# BM Advance



## Gymschu (Dec 12, 2010)

What type of brush are you using? A QUALITY brush like a Purdy or a Wooster 2 1/2" nylon brush leaves virtually no brush marks with a superior leveling paint like Advance.

I'm an SW guy, so I use ProClassic and rarely get any brush marks. In fact, the Proclassic looks as though it was sprayed on. Just remember, with today's paints you have to really hustle........brush it on and leave it alone. Or, you can use a Whizz roller to get the paint on quickly and then back brush immediately.


----------



## MsKitty32 (Jan 24, 2013)

I am using a Wooster Silver Tip (made with CT polyester filaments) but it's only 1 1/2 inches. I thought a smaller one would be easier to handle but I think I just realized a smaller one would leave more marks. Dur! I do have another brush of the same type but 2 1/2 inches.

I think I am moving fast enough. I think I may go over a spot more than once if I see a high spot. 

I read about the ProClassic and I might have considered it more if we had a local SW dealer


----------



## Jmayspaint (May 4, 2013)

I doubt you will find a better leveling paint to brush than Advance. I find the key to getting maximum leveling out of that paint is to apply a generous coat as quickly as possible. That can be a little tricky with Advance because the leveling qualities of the material make it prone to run, but it is essential for good leveling. Too thin of a coat will dry so fast it doesn't have a chance to flow together and level out. 

What works best for me is to use a mini roller in conjunction with a brush. I like a 4" microfiber roller with a 3/8 - 1/2 inch nap. Spread the paint with the roller and quickly tip it off with the brush. The roller more easily applies and spreads the material and the brush helps it lay down. 

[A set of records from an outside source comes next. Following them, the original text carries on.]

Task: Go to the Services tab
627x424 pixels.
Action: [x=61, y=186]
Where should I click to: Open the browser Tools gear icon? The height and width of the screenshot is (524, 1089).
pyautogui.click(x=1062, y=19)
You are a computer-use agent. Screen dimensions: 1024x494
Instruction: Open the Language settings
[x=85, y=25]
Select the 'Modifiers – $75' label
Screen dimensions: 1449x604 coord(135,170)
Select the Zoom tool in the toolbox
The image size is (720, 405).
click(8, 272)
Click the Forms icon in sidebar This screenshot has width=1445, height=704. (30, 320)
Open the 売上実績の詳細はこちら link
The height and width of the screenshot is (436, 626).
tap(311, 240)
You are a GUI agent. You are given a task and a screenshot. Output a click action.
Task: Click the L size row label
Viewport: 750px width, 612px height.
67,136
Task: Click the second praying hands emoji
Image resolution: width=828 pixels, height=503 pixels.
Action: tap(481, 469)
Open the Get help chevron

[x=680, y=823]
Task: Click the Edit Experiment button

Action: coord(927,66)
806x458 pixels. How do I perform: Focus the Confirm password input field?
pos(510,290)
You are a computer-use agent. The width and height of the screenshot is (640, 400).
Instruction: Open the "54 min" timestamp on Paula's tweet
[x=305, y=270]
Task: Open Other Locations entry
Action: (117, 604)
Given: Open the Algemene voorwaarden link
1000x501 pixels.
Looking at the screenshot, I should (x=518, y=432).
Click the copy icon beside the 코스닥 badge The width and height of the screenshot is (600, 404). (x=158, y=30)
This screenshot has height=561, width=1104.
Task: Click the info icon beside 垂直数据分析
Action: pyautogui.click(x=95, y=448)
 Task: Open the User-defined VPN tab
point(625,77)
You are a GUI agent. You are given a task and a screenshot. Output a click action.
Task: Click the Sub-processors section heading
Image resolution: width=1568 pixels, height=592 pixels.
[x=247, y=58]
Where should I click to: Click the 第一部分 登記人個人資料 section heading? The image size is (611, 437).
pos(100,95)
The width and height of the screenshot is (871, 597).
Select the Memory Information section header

Till you get the hang of it, look back over your work after a few minutes. At this point any runs can be brushed out without marring the finish too badly.


----------



## Jmayspaint (May 4, 2013)

IMO the silver tips aren't the best brush for trim work. The stiff polyester bristles tend to pull the coat too thin, and the size of the bristles themselves lead to more prominent brush strokes. A softer nylon, nylon polyester blend, or chinex brush provides better results for me.


----------



## ToolSeeker (Sep 19, 2012)

And one of the peculiarities (thanks spell check) of both Advance and Pro Classic is DON'T overwork it. Put it on leave it alone, yes you will see brush marks. Let the levelers do their job. Try it on some scrap. When dry the brush marks will be gone. And yes try another brush a softer one.


----------



## Matthewt1970 (Sep 16, 2008)

We were rolling advance on trim in one house and it would constantly bubble and dry before the bubbles could pop.


----------



## MsKitty32 (Jan 24, 2013)

Tomorrow (provided we don't get too much snow) I will head to the store and find a softer 2.5 inch brush as suggested and pick up a couple of small microfiber (if I can find them) rollers.

When rolling I just want to make one swipe with the brush after to smooth out the paint, yes? Hopefully it doesn't bubble too much.

I've already put two coats on some of the window trim using the brush thinking more coats might help the marks so I hope adding a third isn't going to affect the paint properties.


----------



## ToolSeeker (Sep 19, 2012)

Matthewt1970 said:


> We were rolling advance on trim in one house and it would constantly bubble and dry before the bubbles could pop.


Matt you may have had another problem. the reason I say this is one of the disadvantages of the Advance is it's slow dry time, like 16 hours to re-coat. One mistake people make with Advance is adding Flotrol to eliminate brush marks. Advance and Flotrol don't play well together.


----------



## sgryan (Nov 13, 2014)

Great advice above. I was about to suggest adding floetrol by flood. Toolseeker, any info about why they don't play well together?

I had no problem when i used with Pro-Classic or the latex version of Satin Impervo.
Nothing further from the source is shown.